Professor Thalia Wheatley discusses her research with actor Alan Alda during his visit to campus in April 2012. (Photo by Eli Burakian ’00)

Brains on Trial centers on the trial of a fictional crime: a robbery staged in a convenience store. A teenager stands accused of the attempted murder of the store clerk’s wife, who was shot during the crime. While the crime is fictional, the trial is conducted before a real federal judge and argued by real practicing attorneys.

As the trial unfolds, Alda visits with neuroscientists whose research has already influenced some U.S. Supreme Court decisions, as well as Duke University law professor Nita Farahany, a member of the Presidential Commission for the Study of Bioethical Issues. On these visits, neuroscientists show how functional MRIs and other brain-scanning techniques are exploring lie detection, facial recognition, memory decoding, racial bias, brain maturity, intention, and even emotions.

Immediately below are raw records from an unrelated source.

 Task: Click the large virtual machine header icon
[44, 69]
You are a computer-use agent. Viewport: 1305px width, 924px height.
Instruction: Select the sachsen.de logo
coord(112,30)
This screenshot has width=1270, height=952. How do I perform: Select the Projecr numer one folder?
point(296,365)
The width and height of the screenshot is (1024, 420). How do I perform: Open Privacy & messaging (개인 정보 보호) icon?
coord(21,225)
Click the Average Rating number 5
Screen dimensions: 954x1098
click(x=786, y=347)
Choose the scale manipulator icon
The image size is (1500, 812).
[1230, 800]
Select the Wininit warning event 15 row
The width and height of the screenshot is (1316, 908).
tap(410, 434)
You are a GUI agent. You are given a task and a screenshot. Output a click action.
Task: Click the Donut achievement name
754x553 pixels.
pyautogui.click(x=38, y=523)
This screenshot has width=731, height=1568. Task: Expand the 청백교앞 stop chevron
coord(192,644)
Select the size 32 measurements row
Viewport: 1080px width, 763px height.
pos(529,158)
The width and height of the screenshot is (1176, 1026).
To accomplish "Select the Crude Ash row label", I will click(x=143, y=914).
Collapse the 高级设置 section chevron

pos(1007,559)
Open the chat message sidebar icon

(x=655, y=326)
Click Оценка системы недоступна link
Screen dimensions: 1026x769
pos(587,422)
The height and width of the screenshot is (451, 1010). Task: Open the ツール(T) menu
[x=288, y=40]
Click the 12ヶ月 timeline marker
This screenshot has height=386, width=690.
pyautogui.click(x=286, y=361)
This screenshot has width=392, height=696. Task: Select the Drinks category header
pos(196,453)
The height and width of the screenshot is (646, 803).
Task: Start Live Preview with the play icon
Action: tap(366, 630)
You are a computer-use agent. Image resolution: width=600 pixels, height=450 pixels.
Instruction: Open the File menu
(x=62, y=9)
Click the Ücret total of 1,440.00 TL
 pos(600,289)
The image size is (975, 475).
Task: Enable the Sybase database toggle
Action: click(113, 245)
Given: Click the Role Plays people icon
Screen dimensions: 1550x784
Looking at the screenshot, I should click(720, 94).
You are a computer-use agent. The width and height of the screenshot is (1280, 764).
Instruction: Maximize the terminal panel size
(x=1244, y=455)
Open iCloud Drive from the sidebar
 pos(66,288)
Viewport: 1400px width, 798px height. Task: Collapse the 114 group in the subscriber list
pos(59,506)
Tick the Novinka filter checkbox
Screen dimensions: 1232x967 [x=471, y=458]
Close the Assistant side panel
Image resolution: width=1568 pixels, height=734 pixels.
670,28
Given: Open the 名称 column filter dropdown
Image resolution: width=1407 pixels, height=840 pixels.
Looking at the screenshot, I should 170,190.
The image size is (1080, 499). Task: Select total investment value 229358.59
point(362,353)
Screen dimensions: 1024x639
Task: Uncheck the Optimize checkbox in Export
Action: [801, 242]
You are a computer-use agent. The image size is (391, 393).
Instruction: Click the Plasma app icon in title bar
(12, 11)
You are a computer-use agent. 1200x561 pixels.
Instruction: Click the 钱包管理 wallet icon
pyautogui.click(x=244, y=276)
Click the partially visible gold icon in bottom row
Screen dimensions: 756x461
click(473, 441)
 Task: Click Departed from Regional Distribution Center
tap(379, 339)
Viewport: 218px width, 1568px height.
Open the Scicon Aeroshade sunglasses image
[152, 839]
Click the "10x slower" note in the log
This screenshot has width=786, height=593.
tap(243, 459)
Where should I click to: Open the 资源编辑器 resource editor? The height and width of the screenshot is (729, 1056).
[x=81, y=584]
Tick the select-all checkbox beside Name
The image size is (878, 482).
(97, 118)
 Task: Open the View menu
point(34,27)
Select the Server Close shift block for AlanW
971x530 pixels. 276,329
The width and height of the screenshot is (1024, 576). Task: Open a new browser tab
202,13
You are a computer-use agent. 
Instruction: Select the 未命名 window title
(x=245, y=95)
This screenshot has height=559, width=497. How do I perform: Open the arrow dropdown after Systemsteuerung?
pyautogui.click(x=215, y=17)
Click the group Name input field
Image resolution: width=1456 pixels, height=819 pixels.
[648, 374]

The research Alda discovers is at the center of a controversy about how this rapidly expanding ability to peer into people’s minds and decode their thoughts and feelings could—or should—affect trials like the one presented in the program.

Alda and his film crew visited Wheatley, an assistant professor of psychological and brain sciences, in her lab in April 2012, and participated in an experiment on free will, as part of the research for the program. Although the segment did not make it into the show, Wheatley is featured on the Brains on Trial program website under “The Experts.” The page features information about the 29 scientists and academics who contributed to the program, with the introduction, “Alan interviewed some of the greatest minds in law and science to discuss implications of neuroscience entering the courtroom.”

After their April meeting, Wheatley said, “It was an amazing experience for me to meet Alan Alda and share our research at Dartmouth. I think most people know Alan as a famous actor and playwright, but he is also this incredible ambassador for science.”

Wheatley’s research focuses, in part, on free will and how an action may be determined by brain activity before a person is aware of wanting to act. In addition, she has investigated how people understand and react to other human beings and how the brain evolved to handle the computations underlying this social intelligence.

Perhaps best known for his TV work in M*A*S*H* and West Wing, Alda has had a lifelong interest in science. He hosted PBS’s Scientific American Frontiers from 1993 to 2005. He founded the Alan Alda Center for Communicating Science, and has led workshops to help scientists learn to communicate more directly and effectively.

In fact, Alda will return to the Dartmouth campus on October 10 and 11 as a Montgomery Fellow to share his thoughts on getting the message of science out to a wider audience. The details of his October 10 presentation are still being ironed out, but it will focus on Alda’s passion for “communicating science.”